Amy Bloom: A Blind Man Can See How Much I Love You

Amy Bloom
A Blind Man Can See How Much I Love You
Random House

IN FICTION, DEATH is habitually the conclusion of a tale, not its subject. Whether our favorite characters fall beneath the wheels of a train or expire on a ventilator, they all die in the end. Occasionally a writer comes along who makes death a broader metaphor for life. Lorrie Moore did so in her acclaimed 1998 collection Birds of America, while William Wharton treated the subject with bathos in his 1981 novel Dad. Now, with her latest book of short stories, A Blind Man Can See How Much I Love You, Amy Bloom plumbs the depths of ultimate loss without forcing sentimentality upon her readers.
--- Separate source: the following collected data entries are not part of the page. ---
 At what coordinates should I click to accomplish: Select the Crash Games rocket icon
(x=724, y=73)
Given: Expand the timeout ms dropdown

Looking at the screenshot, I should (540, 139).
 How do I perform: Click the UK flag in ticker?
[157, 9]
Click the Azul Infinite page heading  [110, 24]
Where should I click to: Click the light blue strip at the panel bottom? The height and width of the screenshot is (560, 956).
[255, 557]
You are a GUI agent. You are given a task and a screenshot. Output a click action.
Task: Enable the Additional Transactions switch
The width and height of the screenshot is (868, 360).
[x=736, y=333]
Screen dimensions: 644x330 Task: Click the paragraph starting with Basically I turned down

Bloom's most formidable weapon against sappiness is her humor, a wry, crackling wit that keeps us on the verge of laughter. Unlike Moore, who sometimes preens for a snicker, Bloom catches us off guard with her understated irony. In "The Gates Are Closing" a woman whose lover suffers from Parkinson's disease feels starved for support. When her mother rebuffs a muted request for empathy, the woman sardonically observes, "I sometimes think that my mother's true purpose in life, the thing that gives her days meaning and her heart ease, is her ability to torture me in a manner as ancient and genteelly elaborate as lace making." In "Rowing to Eden" the husband and best friend of a woman fighting breast cancer toss catty jokes back and forth while awaiting test results at the hospital. Away from the battleground, however, they form a tenuous bond on their hopes and fears.

In Bloom's universe, humor is death's twin and constant companion; together they lurk the corridors of terminal wards and oncology units, darting into the rooms of patients who languish under the baleful eyes of their families. Throughout this collection, grieving creates strange bedfellows. A straight man and a lesbian share an erotic moment; a woman eyes her transsexual daughter's body with envy; and a mother and son wind up in bed together. While some of Bloom's scenarios feel contrived at first--the title story involves a mother trying to coach her daughter through a sex change--they pack an emotional wallop by their conclusion.

Bloom's ultimate achievement in A Blind Man Can See How Much I Love You is to prove that our lives persist in the same surprising and sad ways during illness, whether we are straight or gay, confined to our beds or walking boldly among the healthy. We are not always contrite at death's door, and the people left behind do not always forgive our sins.